• _DATA SUPPLIED_
---------------
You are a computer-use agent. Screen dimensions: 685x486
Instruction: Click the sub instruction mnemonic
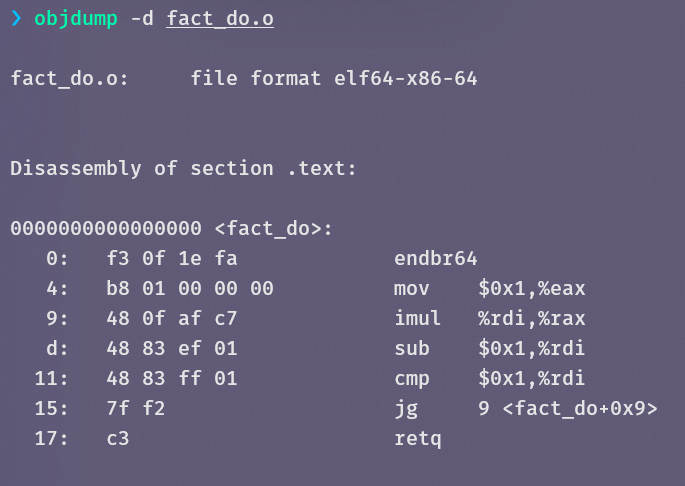tap(411, 348)
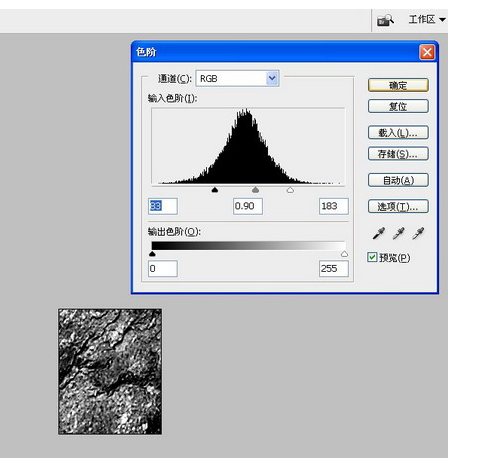
Task: Select the black point eyedropper
Action: 379,233
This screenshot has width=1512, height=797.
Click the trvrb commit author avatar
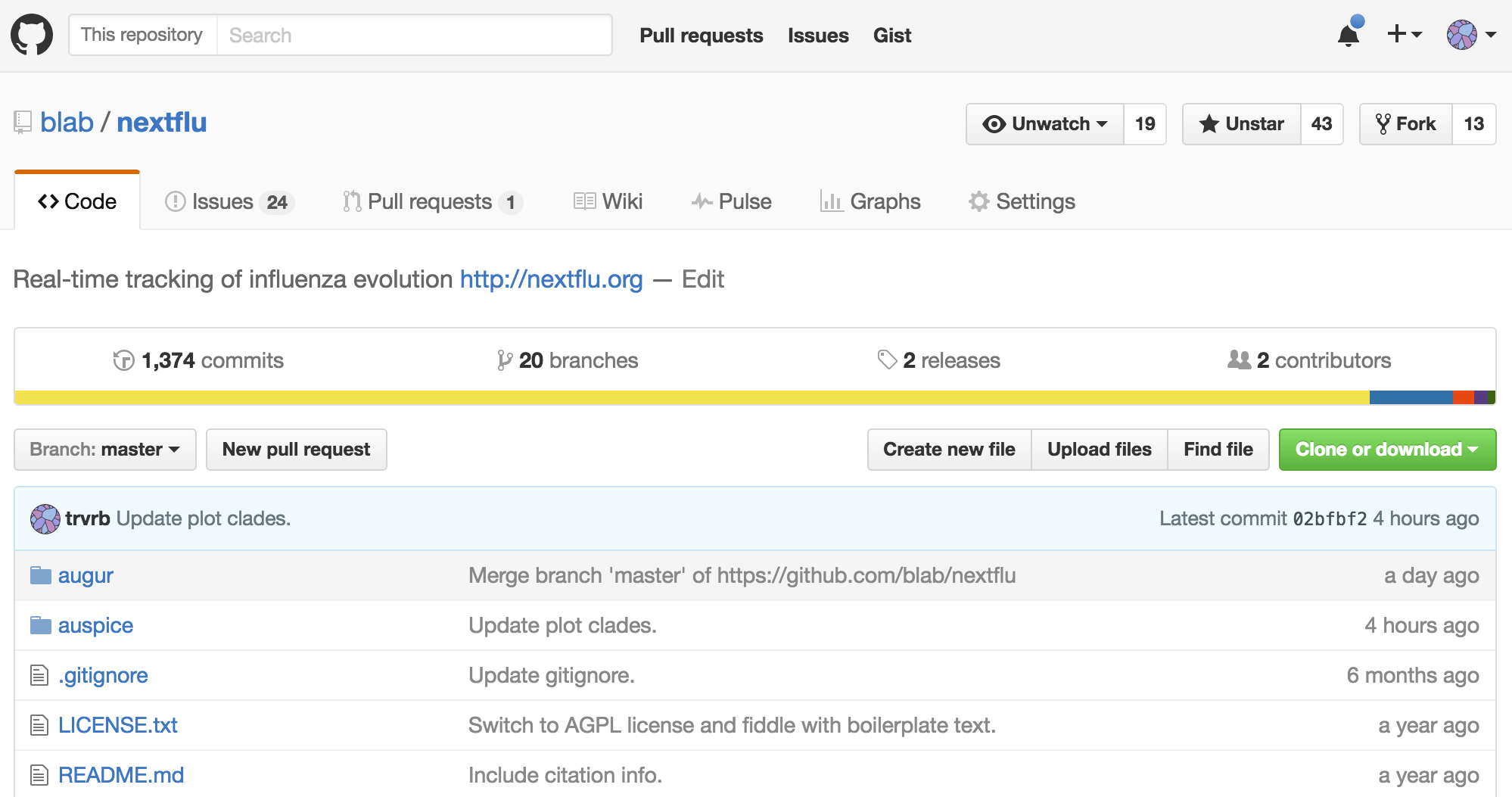click(x=45, y=519)
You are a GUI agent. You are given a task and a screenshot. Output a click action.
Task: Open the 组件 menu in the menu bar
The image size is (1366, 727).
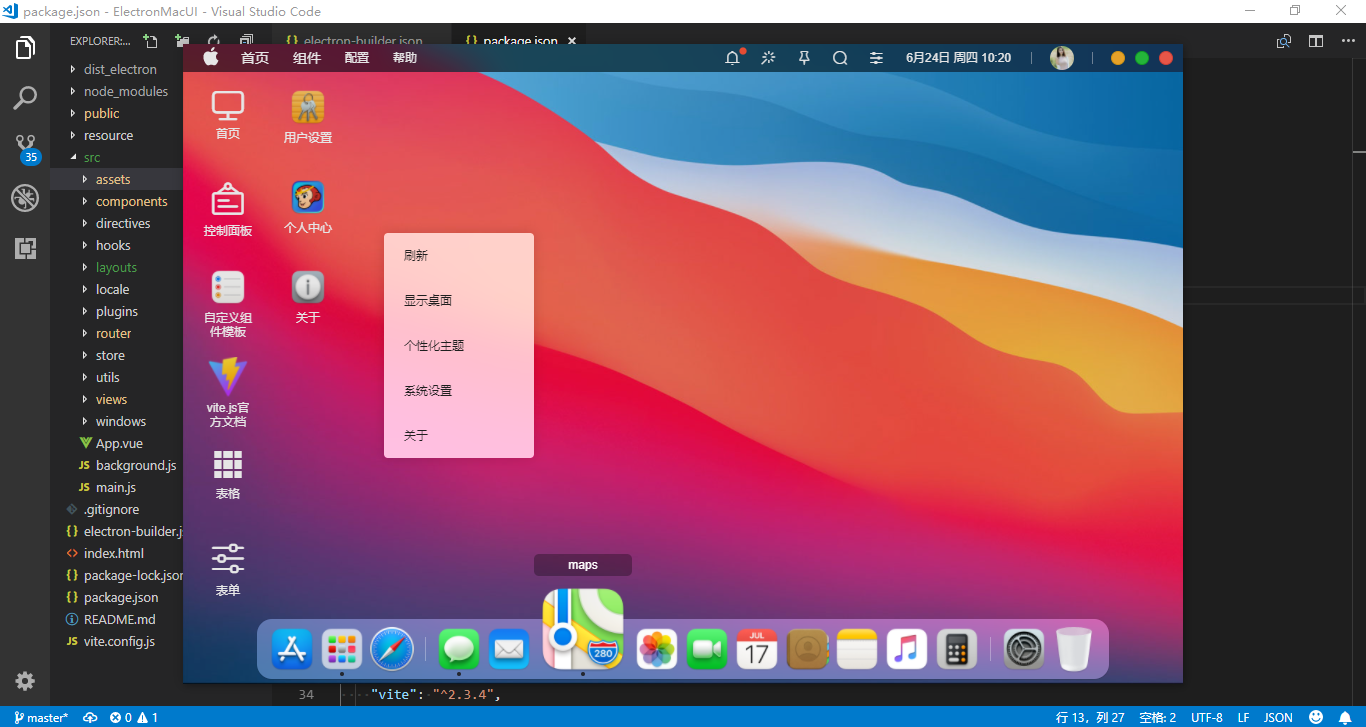[x=306, y=57]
---------------
• _TASK_
Repeat every record above exactly, but drop the pictures.

• _RESPONSE TO THIS EXERCISE_
You are a computer-use agent. Screen dimensions: 685x486
Instruction: Click the sub instruction mnemonic
tap(411, 348)
Task: Select the black point eyedropper
Action: 379,233
This screenshot has width=1512, height=797.
Click the trvrb commit author avatar
click(x=45, y=519)
You are a GUI agent. You are given a task and a screenshot. Output a click action.
Task: Open the 组件 menu in the menu bar
The image size is (1366, 727).
[x=306, y=57]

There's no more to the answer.